This strategy is for a bullish thesis and is exactly like a covered call with stock. Instead of buying 100 shares for $63000, buy a Jan2014 500 strike call for about $183 ($18300). if you pull up the "delta" for this option it is about .76 which means for every $1 move in the stock, this option goes up .76 cents..$10 move =$7.60. So with this LEAP option you can get 76% of the participation without having to shell out huge amounts of cash.
Buy Jan2014 500call for $183
Nowadd a short call in the front month to bring in some income from month to month..(just like a covered call), lets use May since April is almost over. Sell the May 680call for about $14 ($1400). This call will not require any additional margin or buying power since the jan2014 call offsets it..just like how common stock offsets a short call when you put on covered call positions.
Sell May 680call for $14
If on May opex is at 680 or lower you keep the $1400, at first glance you might think that break even is 694..for just this short call it is, but for the "position", using the Trademonster analyse tab, the breakeven is way up there, at 800 share price at may opex the "position" profit is $3000+. thats because the jan2014 call is gaining in profits offsetting the short call.
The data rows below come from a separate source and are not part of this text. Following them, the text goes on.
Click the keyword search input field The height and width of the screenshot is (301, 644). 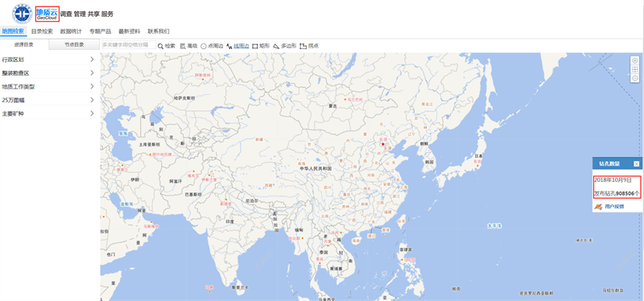129,45
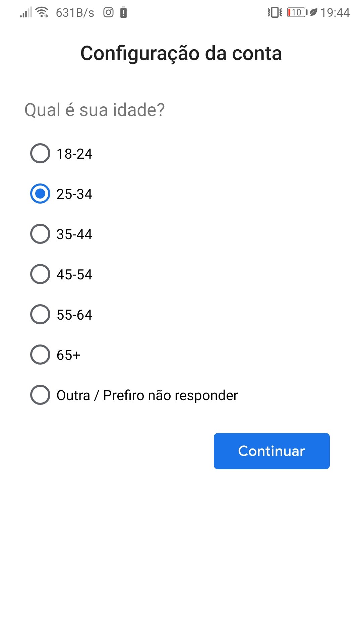
Task: Tap the Instagram notification icon
Action: tap(108, 12)
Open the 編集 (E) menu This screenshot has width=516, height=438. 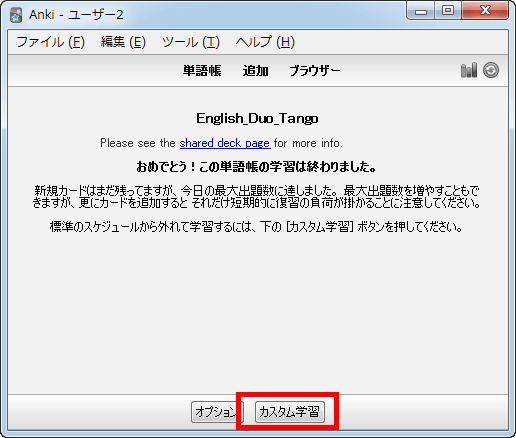tap(123, 42)
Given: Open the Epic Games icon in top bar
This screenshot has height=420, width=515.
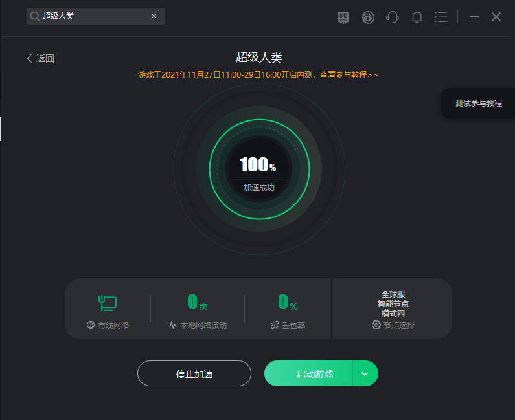Looking at the screenshot, I should [x=343, y=17].
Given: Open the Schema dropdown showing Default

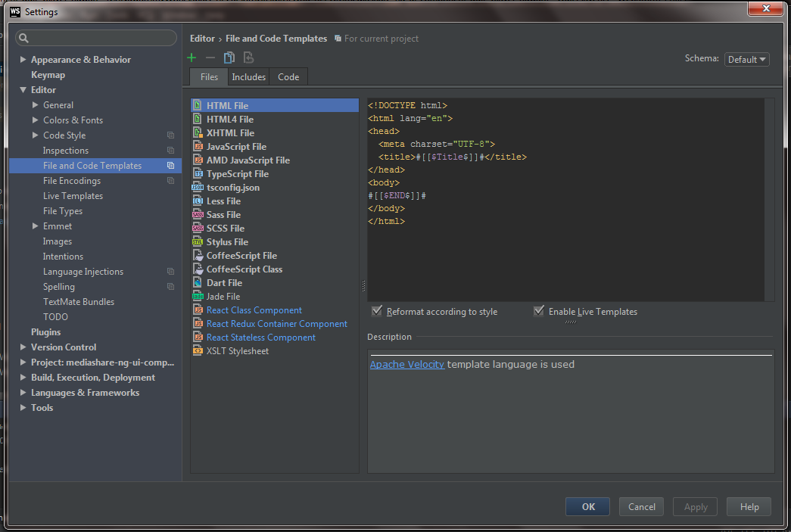Looking at the screenshot, I should [746, 59].
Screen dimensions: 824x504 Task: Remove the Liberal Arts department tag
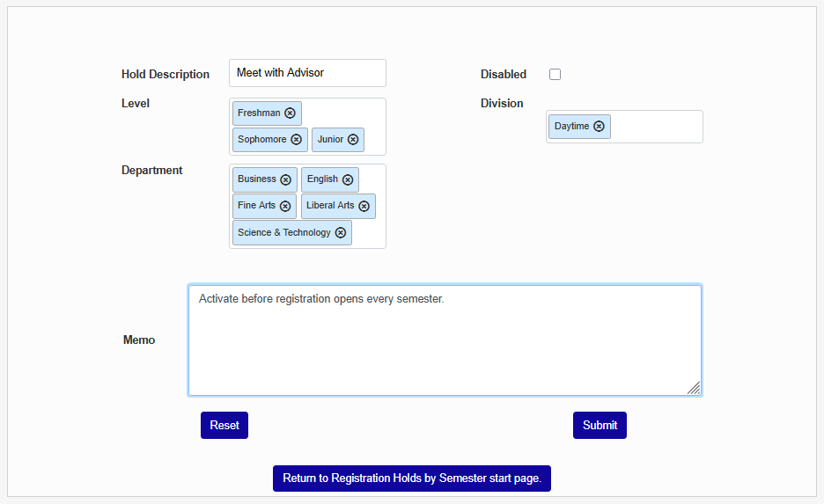pyautogui.click(x=364, y=206)
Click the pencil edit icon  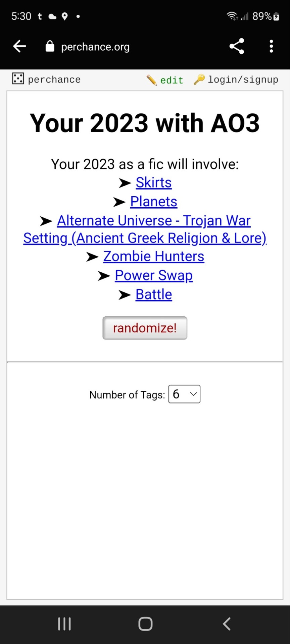click(x=151, y=80)
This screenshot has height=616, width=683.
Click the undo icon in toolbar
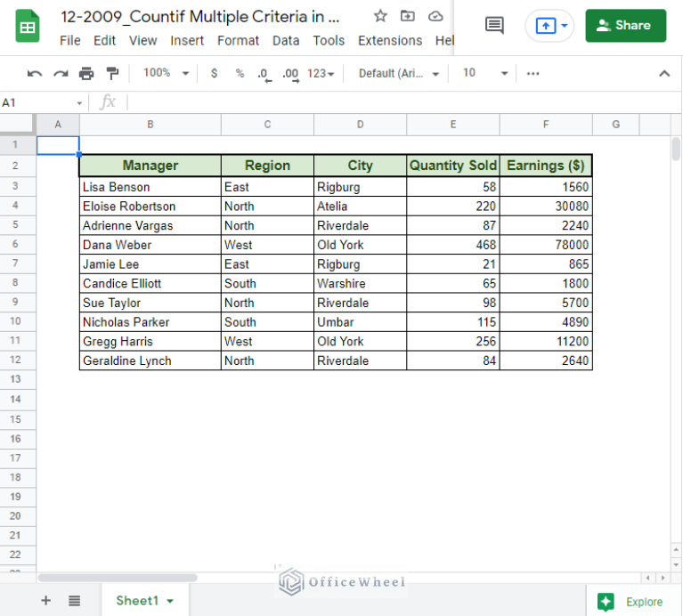(35, 74)
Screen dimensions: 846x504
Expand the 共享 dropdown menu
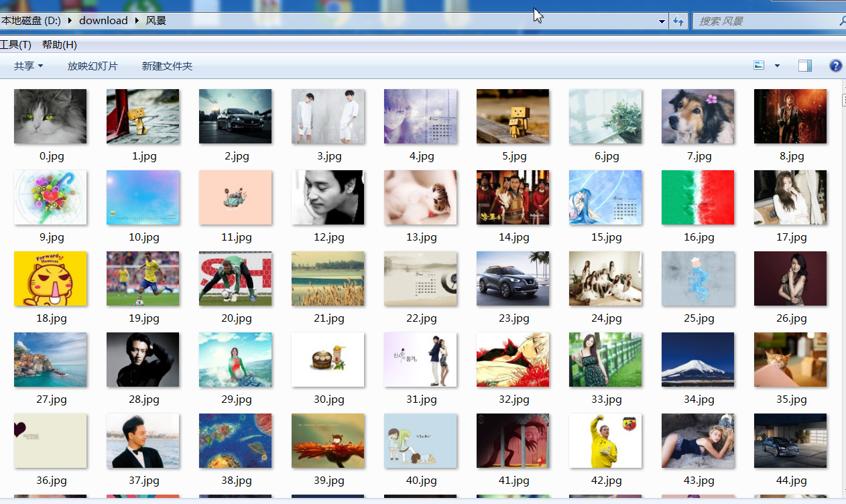pos(28,66)
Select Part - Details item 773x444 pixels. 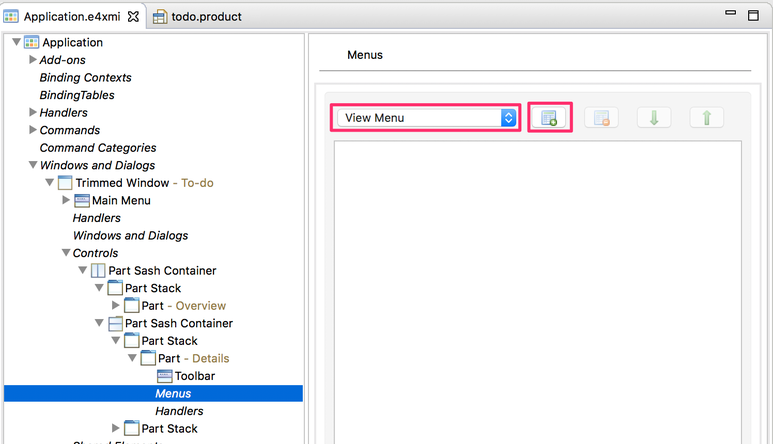(193, 358)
If stock is below 680 at opex your effectively have lowered your average price for that 2014 call. You can continue selling short calls, monthlies, or weeklies, do collars, put spread collars as you see fit around earnings as well.
The key for me on diagonals is that i will hold that 2014 call regardless of the day to day moves of the stock..just like when you say your aaple stock is a long term hold or a core position. so some months i keep all that short call premium, some months have to roll the short call up and out to next month. doesnt matter, since its a long term position, just cashing in on that premium every month like a dividend.
was going to say she likes her aaple iphone, but its just a camera..oh well..she probably like diagonal spreads.